[WHAT TO PRODUCE]
Each line in the data holding "input" should be listed.

Data entries

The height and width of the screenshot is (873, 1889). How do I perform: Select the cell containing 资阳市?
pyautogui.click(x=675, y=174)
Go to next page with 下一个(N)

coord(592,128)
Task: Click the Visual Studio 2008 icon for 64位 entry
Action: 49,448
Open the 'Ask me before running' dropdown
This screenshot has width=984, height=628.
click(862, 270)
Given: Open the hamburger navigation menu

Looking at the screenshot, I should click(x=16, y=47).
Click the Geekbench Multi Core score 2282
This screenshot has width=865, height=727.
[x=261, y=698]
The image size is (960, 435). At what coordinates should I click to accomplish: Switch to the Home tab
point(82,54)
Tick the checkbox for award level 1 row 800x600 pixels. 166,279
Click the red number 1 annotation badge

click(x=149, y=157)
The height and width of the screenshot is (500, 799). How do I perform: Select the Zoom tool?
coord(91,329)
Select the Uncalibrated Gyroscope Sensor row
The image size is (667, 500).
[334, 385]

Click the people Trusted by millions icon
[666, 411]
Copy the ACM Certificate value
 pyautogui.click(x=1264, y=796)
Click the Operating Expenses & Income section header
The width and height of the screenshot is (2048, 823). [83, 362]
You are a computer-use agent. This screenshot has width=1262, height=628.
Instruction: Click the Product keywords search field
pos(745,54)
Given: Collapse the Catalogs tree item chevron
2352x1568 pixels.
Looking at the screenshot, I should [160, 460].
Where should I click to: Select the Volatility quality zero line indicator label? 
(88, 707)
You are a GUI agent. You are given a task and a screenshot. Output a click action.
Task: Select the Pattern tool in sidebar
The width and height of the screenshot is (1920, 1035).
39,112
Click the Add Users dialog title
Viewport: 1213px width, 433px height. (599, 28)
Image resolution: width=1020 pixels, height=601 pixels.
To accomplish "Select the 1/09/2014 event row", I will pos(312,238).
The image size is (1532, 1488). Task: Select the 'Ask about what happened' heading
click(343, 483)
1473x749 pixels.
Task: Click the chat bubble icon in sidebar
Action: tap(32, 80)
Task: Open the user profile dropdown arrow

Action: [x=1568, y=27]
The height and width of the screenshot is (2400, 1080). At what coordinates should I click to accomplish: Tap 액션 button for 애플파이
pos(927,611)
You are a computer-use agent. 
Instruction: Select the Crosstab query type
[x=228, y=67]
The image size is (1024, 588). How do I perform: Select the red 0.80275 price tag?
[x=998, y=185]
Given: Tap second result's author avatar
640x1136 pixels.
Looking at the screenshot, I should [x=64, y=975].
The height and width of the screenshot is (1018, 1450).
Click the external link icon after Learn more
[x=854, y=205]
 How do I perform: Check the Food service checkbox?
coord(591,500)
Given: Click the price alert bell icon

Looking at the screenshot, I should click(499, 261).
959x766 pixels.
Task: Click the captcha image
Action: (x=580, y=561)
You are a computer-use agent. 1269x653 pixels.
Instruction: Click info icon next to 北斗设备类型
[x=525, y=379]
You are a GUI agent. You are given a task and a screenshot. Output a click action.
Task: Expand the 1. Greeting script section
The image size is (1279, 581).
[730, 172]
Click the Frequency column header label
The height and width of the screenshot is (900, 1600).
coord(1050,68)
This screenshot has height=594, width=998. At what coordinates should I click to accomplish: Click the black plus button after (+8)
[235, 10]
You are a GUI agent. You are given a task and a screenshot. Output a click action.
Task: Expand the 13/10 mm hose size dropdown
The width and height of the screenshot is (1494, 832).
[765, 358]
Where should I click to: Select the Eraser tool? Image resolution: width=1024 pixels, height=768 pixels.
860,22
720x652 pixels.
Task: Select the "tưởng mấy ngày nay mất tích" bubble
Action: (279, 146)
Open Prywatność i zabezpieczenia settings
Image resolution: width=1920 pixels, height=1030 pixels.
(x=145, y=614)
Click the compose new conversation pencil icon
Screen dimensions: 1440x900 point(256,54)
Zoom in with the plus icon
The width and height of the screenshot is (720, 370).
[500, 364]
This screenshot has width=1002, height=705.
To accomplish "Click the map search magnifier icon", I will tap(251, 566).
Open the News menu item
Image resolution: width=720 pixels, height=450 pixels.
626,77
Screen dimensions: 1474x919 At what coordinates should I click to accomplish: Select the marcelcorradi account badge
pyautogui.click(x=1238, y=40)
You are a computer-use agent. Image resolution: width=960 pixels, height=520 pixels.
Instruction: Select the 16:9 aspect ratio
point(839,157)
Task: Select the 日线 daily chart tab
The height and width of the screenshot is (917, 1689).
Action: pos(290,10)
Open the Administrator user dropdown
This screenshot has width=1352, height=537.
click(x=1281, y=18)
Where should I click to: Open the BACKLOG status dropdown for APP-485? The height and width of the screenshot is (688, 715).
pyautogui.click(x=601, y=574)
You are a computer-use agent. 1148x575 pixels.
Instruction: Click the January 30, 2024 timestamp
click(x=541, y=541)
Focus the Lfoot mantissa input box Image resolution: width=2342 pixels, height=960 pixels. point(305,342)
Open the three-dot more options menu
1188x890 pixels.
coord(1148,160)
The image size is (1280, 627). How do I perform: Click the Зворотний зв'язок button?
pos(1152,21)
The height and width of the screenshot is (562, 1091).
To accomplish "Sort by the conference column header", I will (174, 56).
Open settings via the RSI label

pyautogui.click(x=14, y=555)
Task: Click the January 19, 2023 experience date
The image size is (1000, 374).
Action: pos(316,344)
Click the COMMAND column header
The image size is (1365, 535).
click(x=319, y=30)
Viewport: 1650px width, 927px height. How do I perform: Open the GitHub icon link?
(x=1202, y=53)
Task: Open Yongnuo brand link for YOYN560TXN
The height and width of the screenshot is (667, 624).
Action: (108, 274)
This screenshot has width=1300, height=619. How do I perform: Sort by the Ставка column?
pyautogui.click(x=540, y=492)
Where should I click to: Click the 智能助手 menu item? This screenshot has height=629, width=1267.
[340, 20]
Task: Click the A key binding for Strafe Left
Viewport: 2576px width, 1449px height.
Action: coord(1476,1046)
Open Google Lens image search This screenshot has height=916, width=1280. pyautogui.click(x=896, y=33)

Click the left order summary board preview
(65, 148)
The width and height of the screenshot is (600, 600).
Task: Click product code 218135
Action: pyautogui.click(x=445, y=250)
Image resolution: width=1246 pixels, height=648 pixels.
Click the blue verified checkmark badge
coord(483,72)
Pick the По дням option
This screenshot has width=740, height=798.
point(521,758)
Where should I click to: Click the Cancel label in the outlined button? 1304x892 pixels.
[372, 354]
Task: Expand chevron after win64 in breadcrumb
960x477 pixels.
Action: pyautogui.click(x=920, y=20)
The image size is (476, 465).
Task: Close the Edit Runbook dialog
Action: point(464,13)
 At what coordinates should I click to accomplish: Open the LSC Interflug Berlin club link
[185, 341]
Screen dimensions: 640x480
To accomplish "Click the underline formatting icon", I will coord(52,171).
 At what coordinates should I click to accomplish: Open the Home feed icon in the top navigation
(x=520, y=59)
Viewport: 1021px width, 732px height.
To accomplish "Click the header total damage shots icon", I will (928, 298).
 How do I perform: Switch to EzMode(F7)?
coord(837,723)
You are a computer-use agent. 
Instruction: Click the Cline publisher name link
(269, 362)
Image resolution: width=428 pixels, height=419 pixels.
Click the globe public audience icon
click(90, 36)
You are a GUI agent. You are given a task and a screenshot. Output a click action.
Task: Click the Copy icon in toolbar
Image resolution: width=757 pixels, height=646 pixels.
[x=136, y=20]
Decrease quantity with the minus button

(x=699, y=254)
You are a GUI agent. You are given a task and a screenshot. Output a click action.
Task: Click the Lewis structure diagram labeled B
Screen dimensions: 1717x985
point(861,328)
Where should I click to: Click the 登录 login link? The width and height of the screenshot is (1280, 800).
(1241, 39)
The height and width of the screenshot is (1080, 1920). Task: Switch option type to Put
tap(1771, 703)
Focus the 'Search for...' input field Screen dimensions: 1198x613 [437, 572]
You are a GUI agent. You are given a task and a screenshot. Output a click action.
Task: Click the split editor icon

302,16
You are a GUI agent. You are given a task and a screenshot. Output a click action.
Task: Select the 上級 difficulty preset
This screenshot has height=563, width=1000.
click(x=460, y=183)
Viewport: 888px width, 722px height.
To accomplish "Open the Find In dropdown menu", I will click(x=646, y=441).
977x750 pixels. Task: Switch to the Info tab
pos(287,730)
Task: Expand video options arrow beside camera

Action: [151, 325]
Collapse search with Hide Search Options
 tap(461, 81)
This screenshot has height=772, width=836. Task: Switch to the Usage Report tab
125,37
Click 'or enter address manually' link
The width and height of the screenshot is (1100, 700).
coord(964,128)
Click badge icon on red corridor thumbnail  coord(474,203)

[WRITTEN ANSWER]
Focus the Lfoot mantissa input box Image resolution: width=2342 pixels, height=960 pixels. point(305,342)
Focus the 'Search for...' input field Screen dimensions: 1198x613 [437, 572]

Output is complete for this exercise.